米国のビール業界が、関税と消費低迷の二重苦に直面し、苦境に立たされています。この記事では、米国の農家、醸造業者、そして消費者への影響について詳しく解説します。
関税政策が米国の農家に打撃
米国とメキシコ、カナダ間の貿易摩擦が激化する中、米国の農家は深刻な影響を受けています。特に、大麦農家は大きな打撃を受けています。
モンタナ州で大麦を栽培するミッチ・コーネン氏は、全米大麦生産者協会のバイスプレジデントも務めていますが、トランプ政権による関税政策によって重要な輸出市場を失い、経営が逼迫していると訴えています。コーネン氏の農場で生産される大麦の約半分はメキシコに輸出され、ビールの原料として使用されています。メキシコは米国産の大麦と麦芽の大口輸入国であるため、もしメキシコが報復関税を課したり、別の国から輸入するようになれば、米国の農家にとって大きな痛手となります。
alt: モンタナ州の広大な大麦畑。黄金色に輝く大麦が収穫を待っている。
カナダもまた、米国産大麦の大口輸入国です。カナダが米国産農産物への関税を発動したことで、米国の農家はカナダへの輸出も縮小するのではないかと懸念しています。ノースダコタ州立大学の農業経済学者フレイン・オルソン氏は、関税の影響で米国の農家は限られた買い手の争奪戦に突入することになると指摘しています。
モンタナ穀物生産者協会のバイスプレジデント、スティーブ・シェッフェルズ氏も、関税の負担は農家が負うことになり、今後の見通しに不安を抱いていると述べています。さらに、関税によってカナダからの肥料の価格も上昇する見込みで、農家の負担はますます増大しています。
ビール消費の低迷が追い打ちをかける
関税問題に加えて、米国のビール消費の低迷も業界の苦境に拍車をかけています。2024年のビール消費量は過去40年で最低を記録しました。醸造業協会のチーフエコノミスト、バート・ワトソン氏によると、消費者はビール以外のアルコール飲料、例えば発泡酒や缶入りカクテルなどを選択するようになっているとのことです。
また、Z世代やミレニアル世代は、以前の世代に比べてアルコール摂取量が少ないという調査結果も出ています。さらに、公衆衛生当局からもアルコール飲料のラベルにがんリスクの表示を求める声があがるなど、ビール業界を取り巻く環境は厳しさを増しています。
alt: 酒屋の棚にずらりと並ぶ色とりどりのビール。クラフトビールから大手メーカーの定番商品まで、様々な種類が揃っている。
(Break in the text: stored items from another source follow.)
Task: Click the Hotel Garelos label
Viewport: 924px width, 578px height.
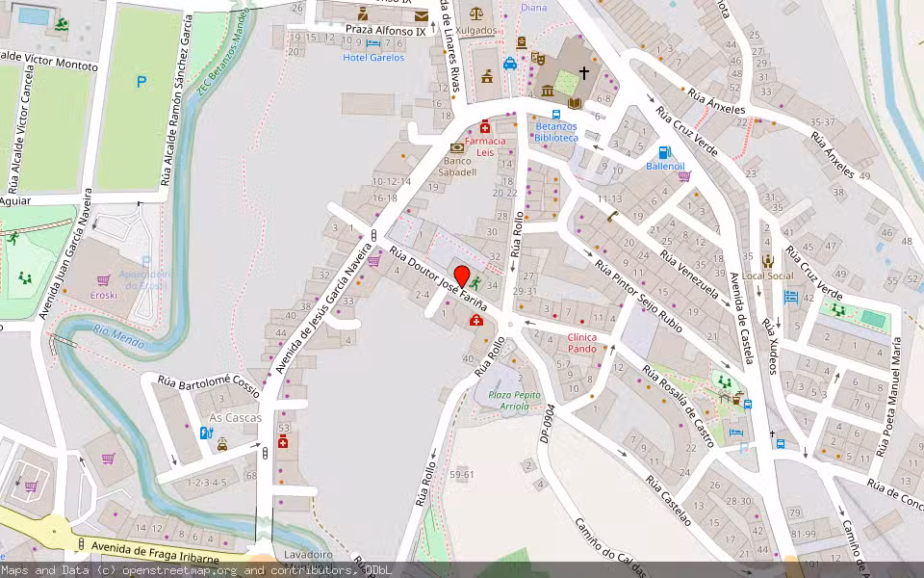Action: 375,58

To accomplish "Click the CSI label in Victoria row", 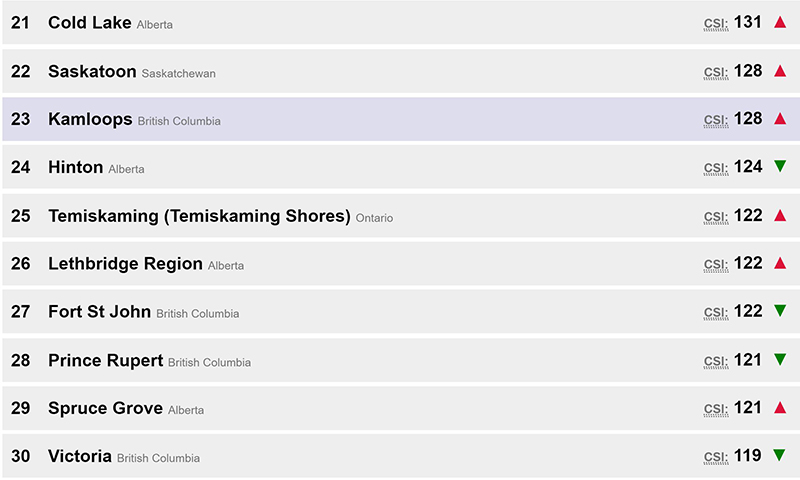I will click(x=716, y=457).
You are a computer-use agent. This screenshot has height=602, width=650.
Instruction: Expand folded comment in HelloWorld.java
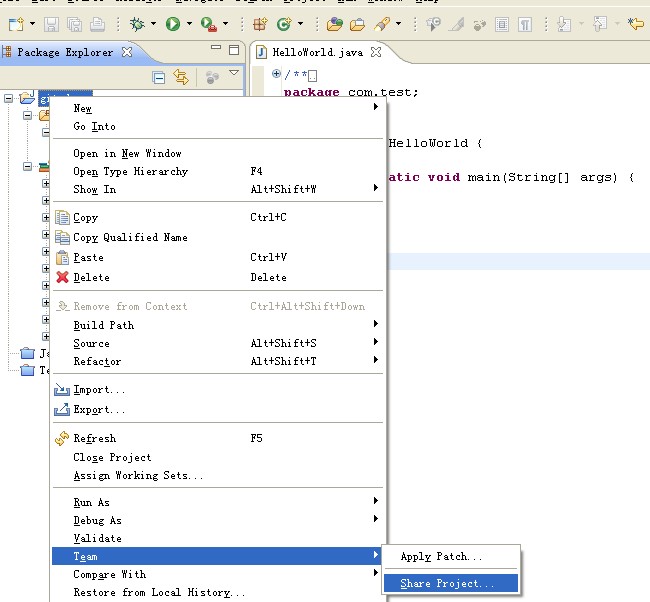pyautogui.click(x=276, y=74)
ワトソン氏は、大手ビール会社は市場シェア維持のために価格を据え置く可能性が高いと見ていますが、クラフトビール醸造業者はコスト上昇を吸収できず、値上げせざるを得ない状況に追い込まれる可能性が高いと指摘しています。
ビール価格への影響は必至
ビール缶や樽の製造に必要なアルミニウムや鉄鋼も、主にカナダから輸入されています。これらの材料に関税が適用されると、ビールの製造コストが上昇し、最終的には消費者に転嫁される可能性があります。
特に、メキシコ産のビール「コロナ」や「モデロ」は、米国産モルトを使用しているため、メキシコが米国産モルトに関税を課した場合、米国への輸入時にさらに関税が上乗せされることになります。
ワトソン氏は、醸造業者はコスト上昇分を吸収するか、価格に転嫁するか、難しい選択を迫られることになると述べています。
ビール業界の未来は?
関税問題と消費低迷という二重苦に直面する米国のビール業界。今後の動向が注目されます。消費者は今後、ビールの値上げや種類の減少といった影響を受ける可能性があります。